I've just uploaded the second "real" release of WebService-ISBNDB, version 0.20, to CPAN. I don't have the auto-post-to-use.perl.org thing working that I used to, because I don't use fetchmail anymore (I leave stuff on my IMAP store or save it to a Thunderbird folder). That means I never announced the first release, or the two previous releases that were named Net-ISBNDB. I changed the name after Adam Kennedy made a good argument for the WebService:: prefix.
This package is an object-oriented layer over the actual published API of isbndb.com. It presents all five elements (authors, books, categories, publishers and subjects) as classes. Elements that reference other elements (such as the authors, subjects and publisher of a book) are lazy-loaded when first requested through the accessor methods. You'll have to have an API key from them, which is free once you've registered. The catch is that the key is generally good for 500 requests per day, which most of you probably won't find to be an issue. It did become an issue for me, though, when writing the test suite that this release introduces (the first release had some basic tests, but no actual data tests). I quickly ran up 500 requests in less than two hours the other day. As part of addressing this problem, I checked and found that my suite of tests was making 58 requests per complete run. I had created a key that I was going to use for CPAN build/install runs, but it was clear that the key wouldn't work very well; more than eight people installing in a given 24-hour period would tap it out.
Solving the problem actually proved the robustness of the base communication class, WebService::ISBNDB::Agent (points to the version from the previous release). I was able to create a dummy adapter, overload just one method, and BAM! it would read the XML from local files in the test-suite directory. Even better, I was able to make a run of the suites that actually read from the service, and save all the requests to files, by having the dummy adapter go ahead and call the super-class method and write the data to the filename it would have otherwise read. I then restored the method to the read-data approach, and my hits on the service dropped from 58 to 0.
This was also my first foray into using Class::Std. As someone who worries (too much) about people sub-classing my classes and stepping on my keys, this is an interesting approach. I had some weird issues to work around, though. The framework is meant for you to not have to (ever) write your own new(). So if you do, you have the issues. I had assumed that I could just use Class::Std as my class' base, and it works, but it doesn't seem to be intended for that purpose, at least not on the surface. And in my case, I wanted to provide some syntactic sugar for object creation (i.e., if you are instantiating an object from a known-to-be unique value, you should be able to do so with minimal typing; something like "$book = WebService::ISBNDB::API::Books->new($isbn)"). To make the sugar work, I had to allow new() to take something other than a single hash-ref.
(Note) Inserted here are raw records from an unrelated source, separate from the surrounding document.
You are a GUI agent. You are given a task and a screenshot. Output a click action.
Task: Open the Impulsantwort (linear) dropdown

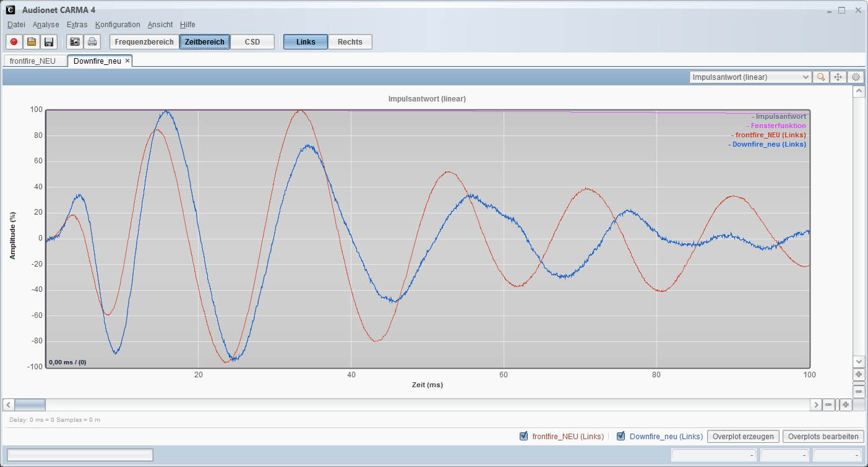(x=750, y=77)
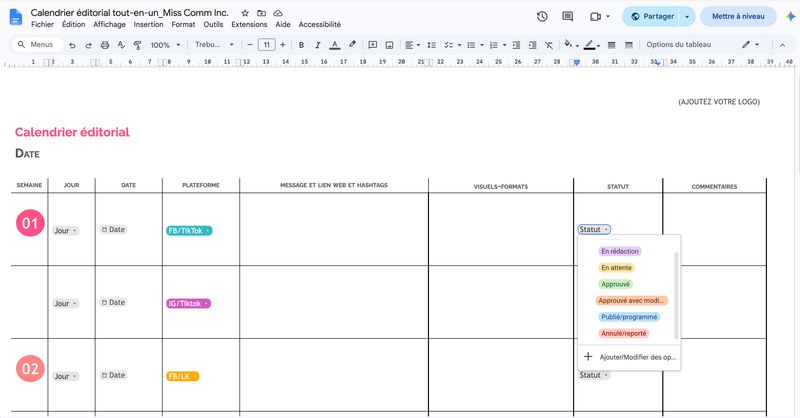Click Mettre à niveau button
The image size is (800, 418).
tap(738, 16)
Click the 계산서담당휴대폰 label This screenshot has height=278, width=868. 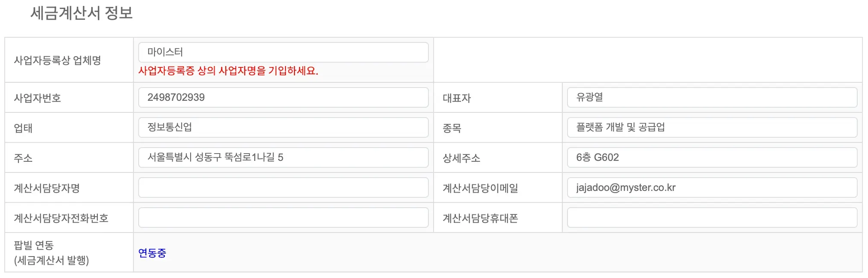[480, 218]
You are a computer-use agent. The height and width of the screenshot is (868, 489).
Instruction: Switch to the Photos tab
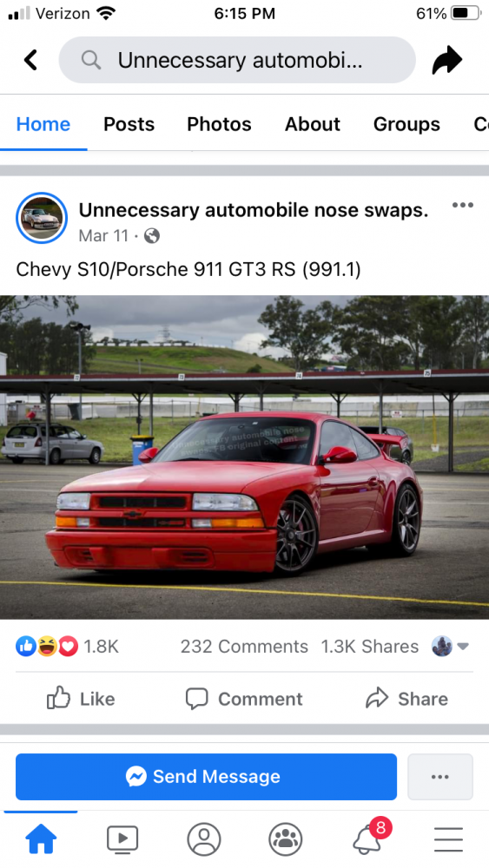pyautogui.click(x=219, y=124)
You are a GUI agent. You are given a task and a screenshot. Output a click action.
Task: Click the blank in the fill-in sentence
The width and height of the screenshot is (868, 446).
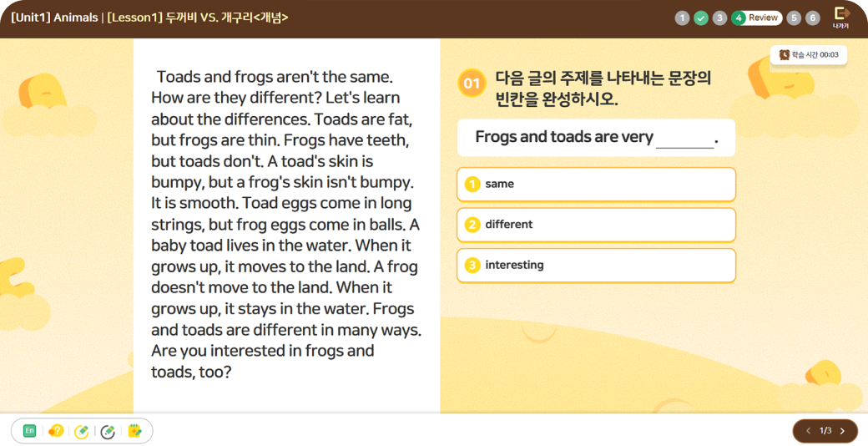coord(684,139)
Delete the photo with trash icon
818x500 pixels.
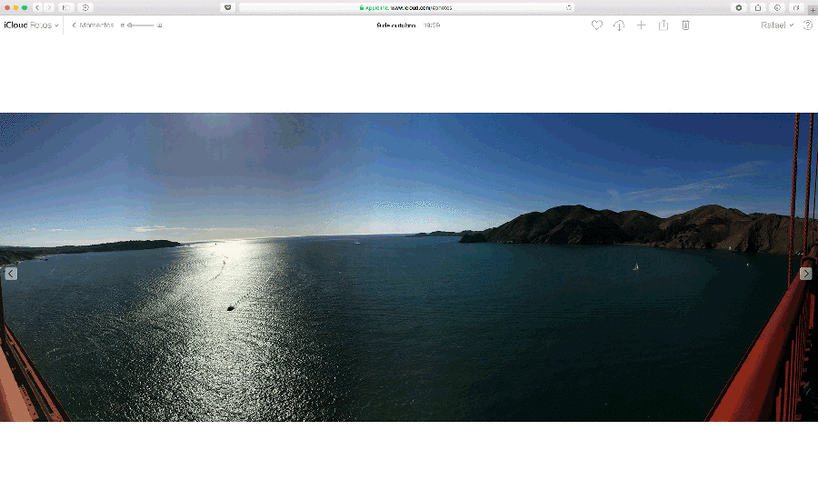pyautogui.click(x=685, y=25)
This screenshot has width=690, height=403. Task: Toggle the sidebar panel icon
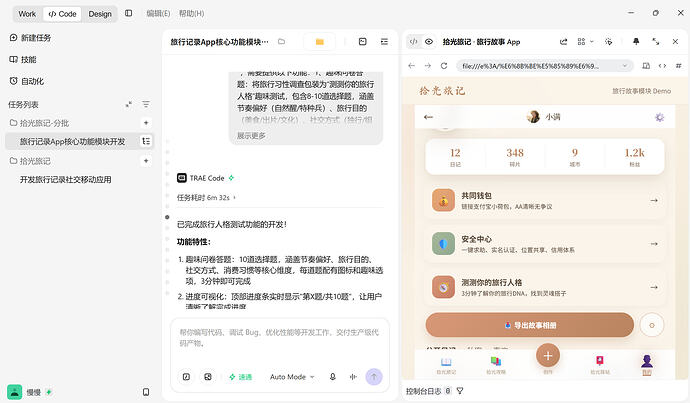pos(128,13)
And to do that, I had to provide my own. When I did, I got warnings about redefining it, since Class::Std generates one when you use it. I'm not sure how I'd recommend getting around this... I suppose Class::Std could check that you both have an existing new() and have Class::Std in your inheritance hierarchy.
The other issue I had to struggle with is that I'm currently very busy with paying work right now. And every hour I squirreled away for this felt like I was stealing it from "more important" work. The amount of change this release delivers kind of defies the ten days or so since the last release. I could have done all of this in a day (maybe two if it was the weekend and I had other distractions). But I've been sick all of this past week, and I've felt kind of bad each time I worked on this instead of the other. Obviously not too bad, I guess, or I wouldn't be releasing a new version.
This is also the first NEW module I've come up with in what feels like ages, so I'm pretty happy with myself to have broken out of my rut. Now if you don't mind, I have some more hacking (of the phlegmy-lung-variety) and wheezing to attend to.